"I will," promised the boy, as he put down the Bobbsey address. "I expect to be with this circus all summer," he said, as Freddie and the other children bade him good-bye.

CHAPTER XVII

A WILD ANIMAL SCARE

Back to the shed where they had left the horses, went the Bobbsey party, the children talking on the way of the wonderful things they had seen in the circus, while the older folks spoke of Freddie being lost, and found again, by Frank Kennedy.

"But I wasn't lost!" the little chap insisted. "I knew where I was all the time. Besides, the elephants were with me, and so was Frank, the boy who was shooked. I saw him shooked and so did Bert, didn't you?" and Freddie looked at his older brother.

"Well, we won't talk about that part of it," said his mother with a smile. "It isn't nice to think about, and I am glad Frank is in a place now where he will be kindly treated. Though perhaps Mr. Mason did not mean to be cruel. He was probably very sorry at losing so much money."

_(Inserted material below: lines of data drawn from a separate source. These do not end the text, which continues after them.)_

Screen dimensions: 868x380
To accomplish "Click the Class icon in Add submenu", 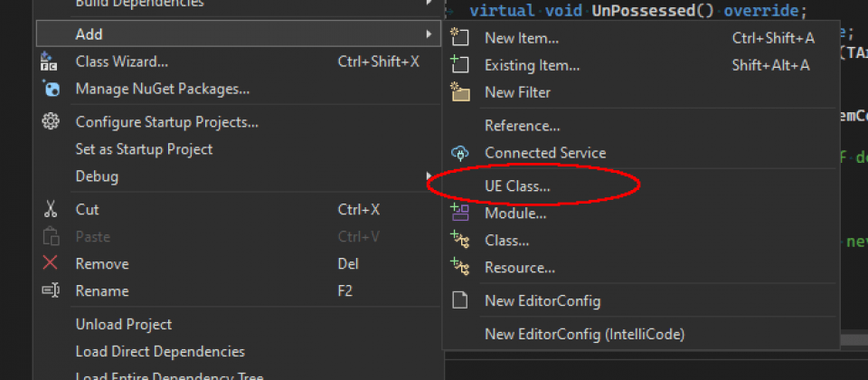I will pyautogui.click(x=459, y=240).
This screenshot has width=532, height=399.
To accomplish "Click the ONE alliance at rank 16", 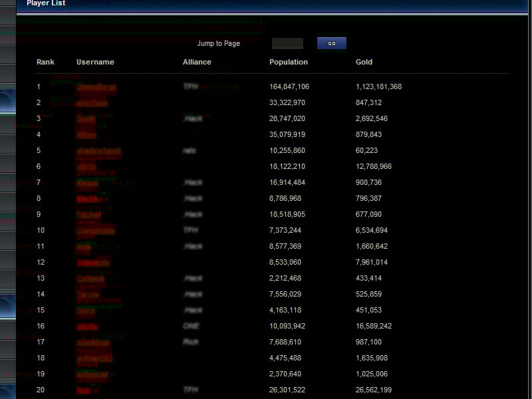I will click(x=191, y=327).
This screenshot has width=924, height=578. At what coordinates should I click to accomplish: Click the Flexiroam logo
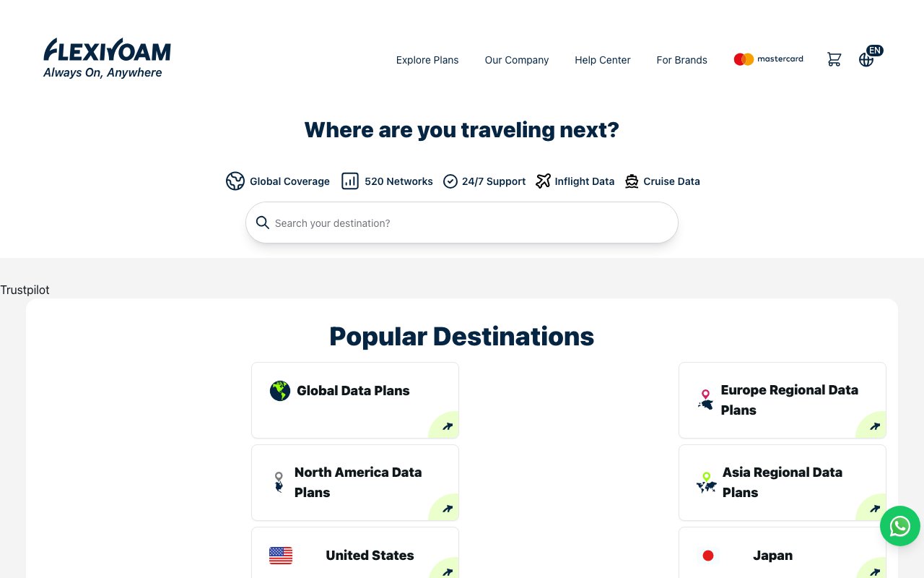[x=107, y=59]
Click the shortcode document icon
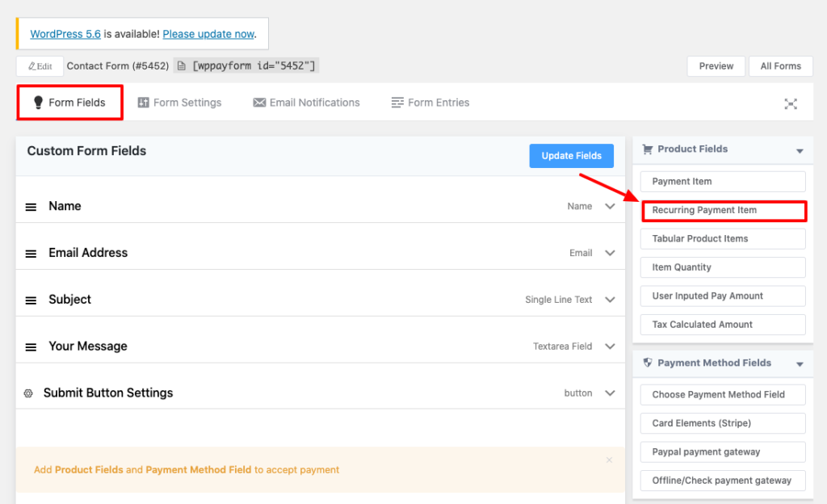 (183, 66)
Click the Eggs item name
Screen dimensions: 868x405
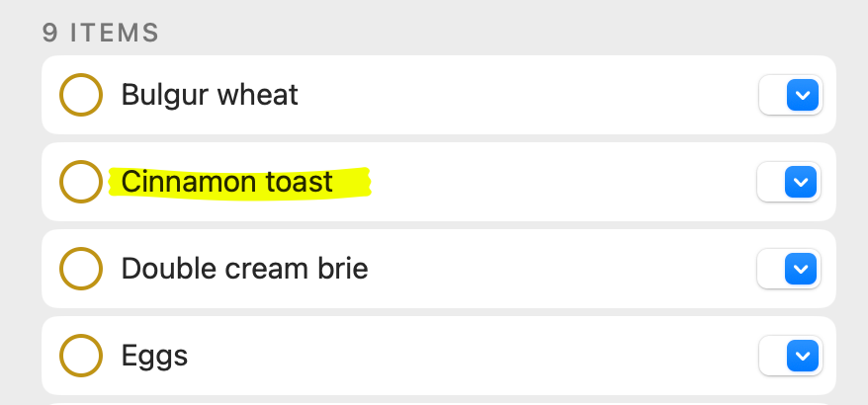tap(154, 356)
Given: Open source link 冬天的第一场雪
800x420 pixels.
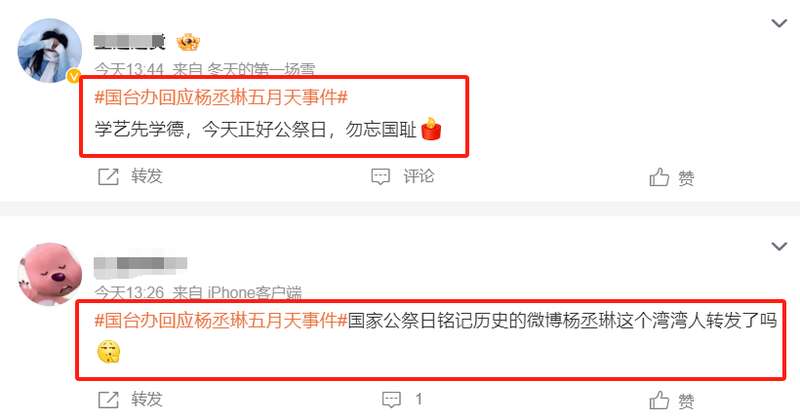Looking at the screenshot, I should [261, 69].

"I like Frank," said Freddie. "He let me, take hold of one of the elephant's tooths."

"Oh, Freddie!" exclaimed Dinah. "It's a wonder he didn't cotch an' bite yo, honey lamb!"

"Oh, I didn't take hold of one of his tooths away back in his mouth," explained Freddie, "it was the long tooth-pick tooth that stuck out under his nose."

"He means the elephant's tusk," explained Bert with a laugh.